Peripheral intravenous catheter clinical care standard adherence in emergency departments: A qualitative study underpinned by the behaviour change wheel

J Adv Nurs. 2024 Sep 10. doi: 10.1111/jan.16409. Online ahead of print.

Abstract

Aim: To explore the barriers and facilitators influencing emergency department clinicians' adherence to the Australian Peripheral Intravenous Catheter (PIVC) Clinical Care Standard, using the Behaviour Change Wheel (BCW).

Background: Suboptimal PIVC practices are frequently linked to a range of patient-important adverse outcomes. The first Australian Peripheral Intravenous Catheter Clinical Care Standard was introduced in 2021, aiming to standardize practice. However, a recent national survey revealed a lack of adherence to the Standard among emergency department clinicians.

Design: A qualitative descriptive study.

Method: The study was conducted across two Australian emergency departments in 2023. Utilizing purposive sampling, semi-structured interviews were conducted. The analysis incorporated both deductive and inductive approaches, mapping the findings to the BCW.

Findings: Interviews with 25 nurses and doctors revealed nine key subthemes. The main barriers were the stressful environment, insufficient education and training, and the absence of a feedback mechanism. The main facilitators were recognition of suboptimal practice, belief in the importance of patient engagement, and the desire to improve practice.
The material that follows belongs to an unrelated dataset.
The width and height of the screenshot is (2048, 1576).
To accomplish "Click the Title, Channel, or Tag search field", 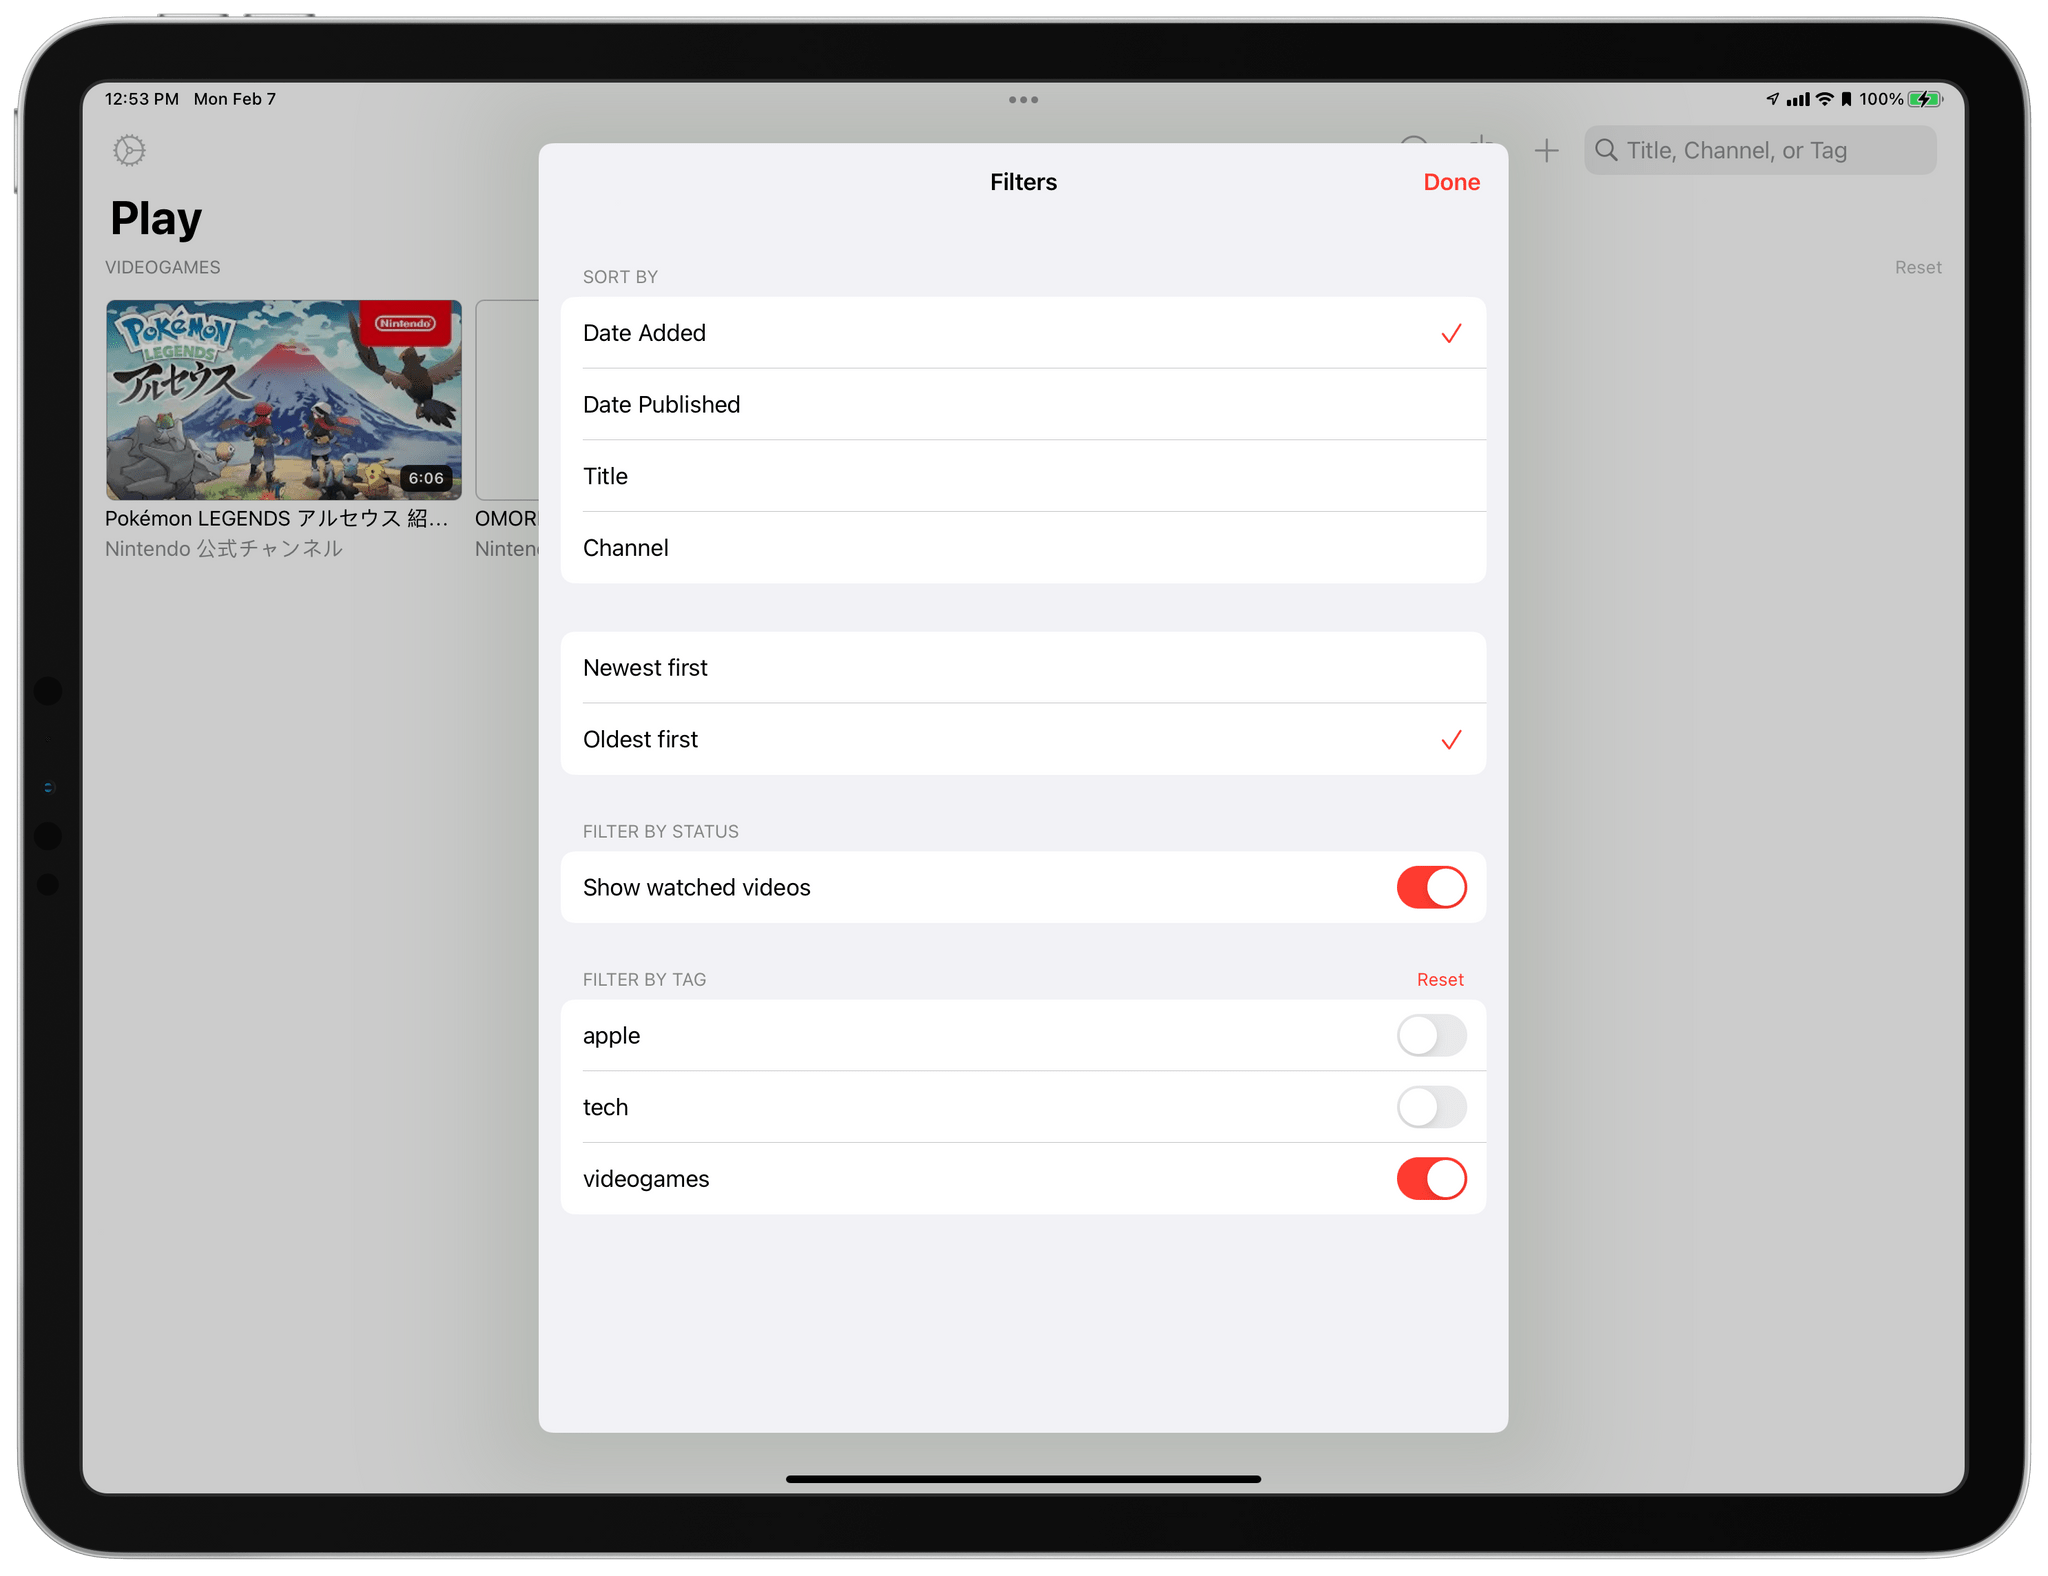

Conclusion: Multiple complex factors have an impact on clinicians' adherence to the Standard. The identified interventions will serve as a guide for future implementation of the Standard.
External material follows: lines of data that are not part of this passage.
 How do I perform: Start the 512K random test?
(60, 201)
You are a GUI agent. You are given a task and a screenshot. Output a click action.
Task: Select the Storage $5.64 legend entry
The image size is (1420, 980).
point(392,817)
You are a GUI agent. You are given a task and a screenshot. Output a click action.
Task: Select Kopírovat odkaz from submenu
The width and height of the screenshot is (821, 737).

Implications for the profession and patient care: The findings inform healthcare organizations of the significance of implementing strategies to enhance clinicians' acceptance of the Standard. Clinicians should consider incorporating the multifaceted interventions developed in accordance with the BCW for future implementation projects.
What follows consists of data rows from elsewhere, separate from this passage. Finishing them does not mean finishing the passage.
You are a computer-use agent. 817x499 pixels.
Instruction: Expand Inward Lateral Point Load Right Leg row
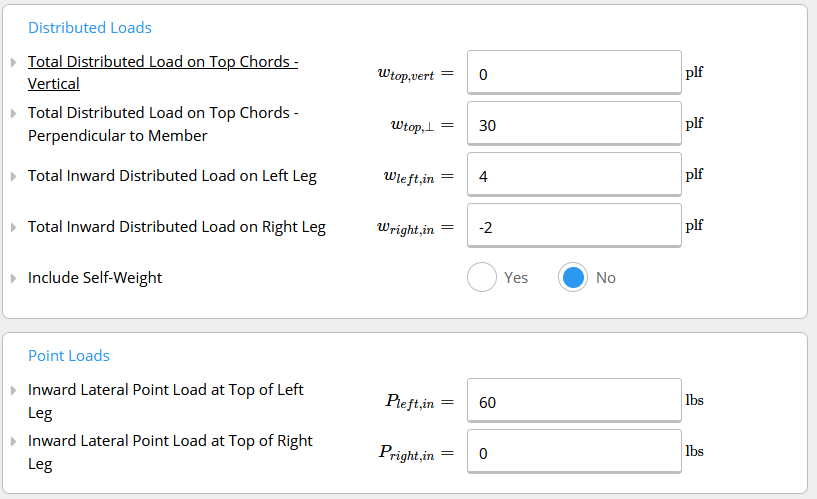(x=13, y=442)
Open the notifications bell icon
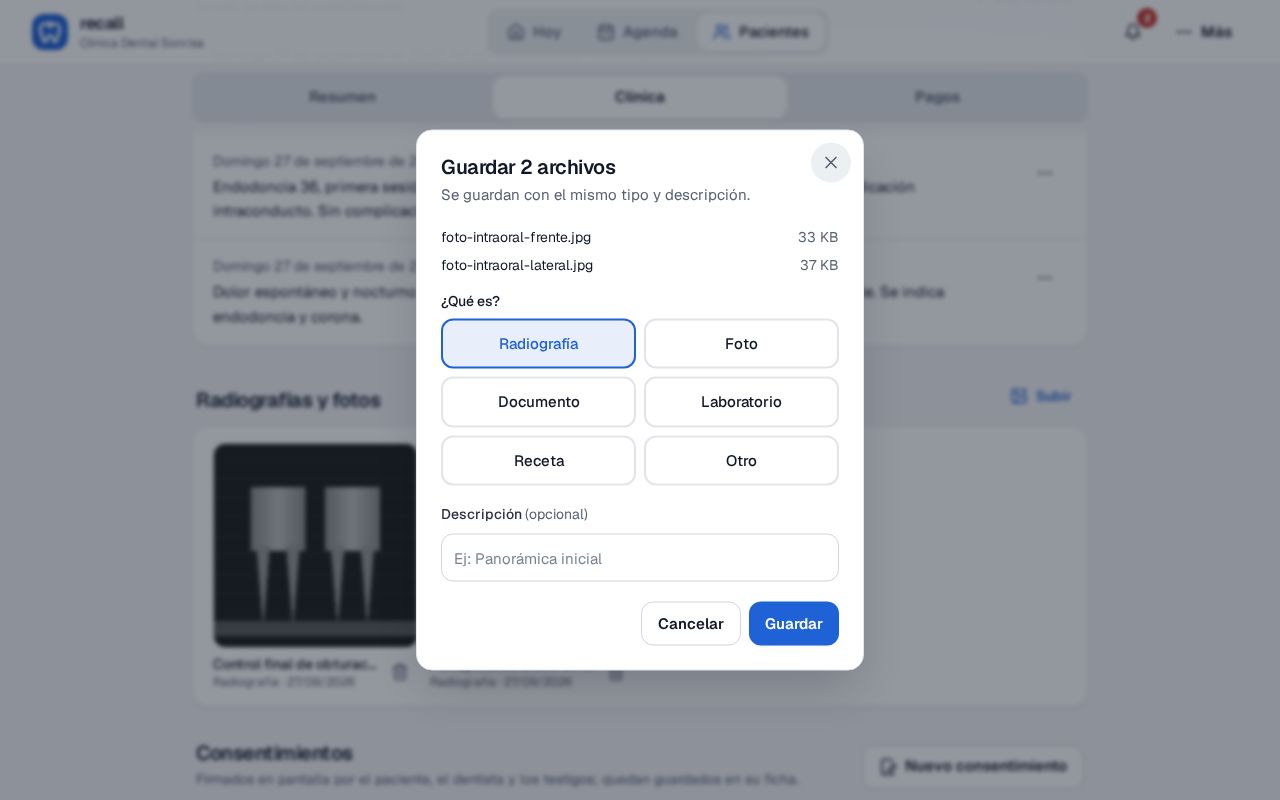 pyautogui.click(x=1133, y=32)
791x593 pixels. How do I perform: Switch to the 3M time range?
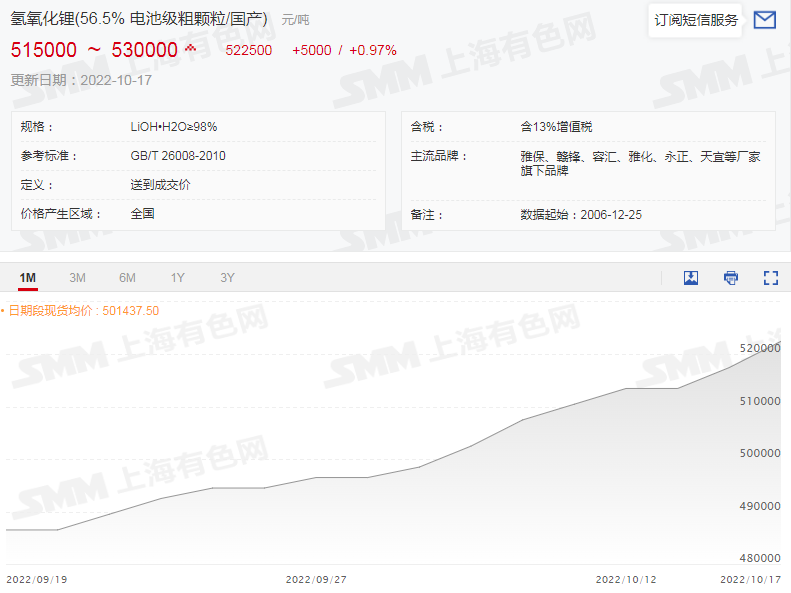(x=77, y=278)
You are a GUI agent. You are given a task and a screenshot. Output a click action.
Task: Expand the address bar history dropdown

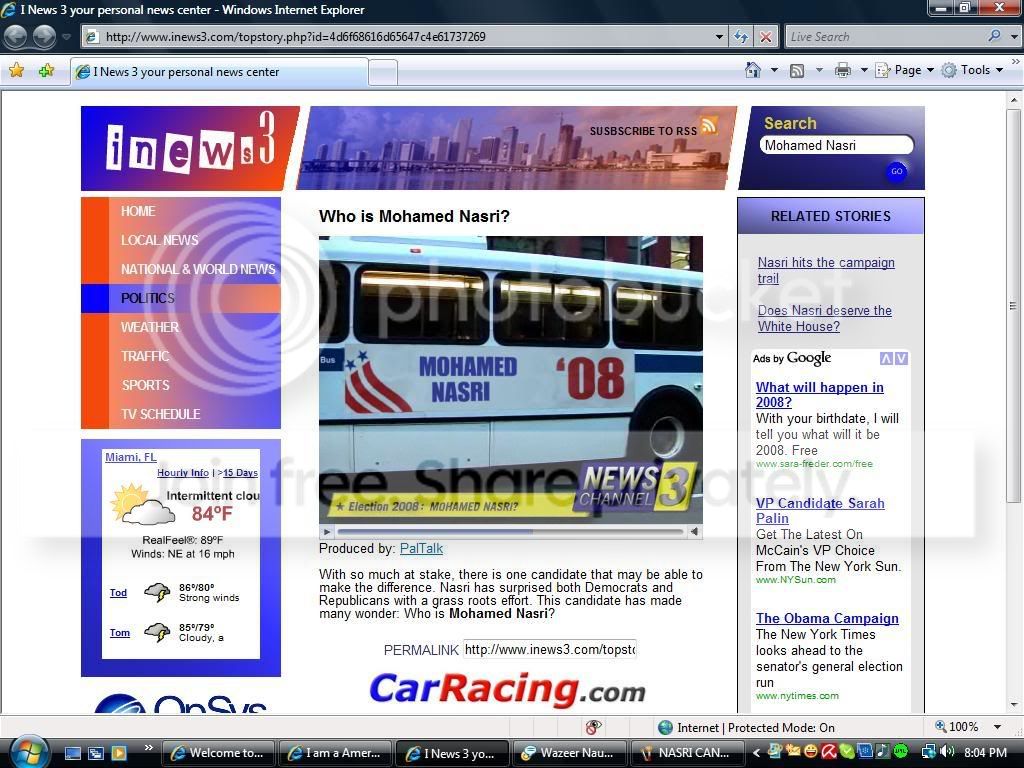pyautogui.click(x=719, y=37)
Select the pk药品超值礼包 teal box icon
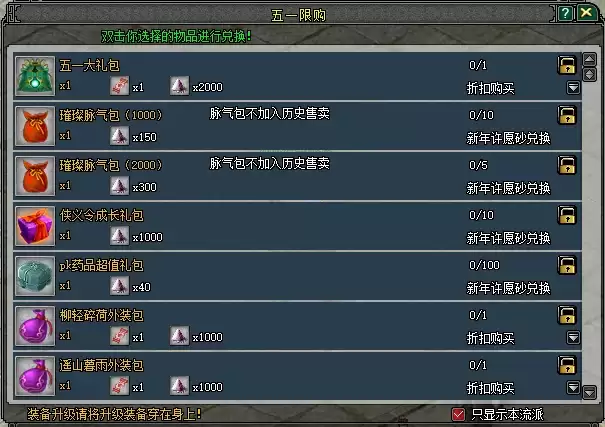The width and height of the screenshot is (605, 427). click(x=35, y=276)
Impact: Promoting adherence to standards opens avenues to challenge suboptimal practice and has the potential to instigate a culture shift in the fundamental skills of frontline clinicians.

Reporting method: The study is designed and reported according to the Consolidated Criteria for Reporting Qualitative Research checklist.

Patient or public contribution: No patient or public contribution.

Keywords: barriers; emergency department; facilitators; guideline adherence; peripheral intravenous catheter; qualitative study; vascular access.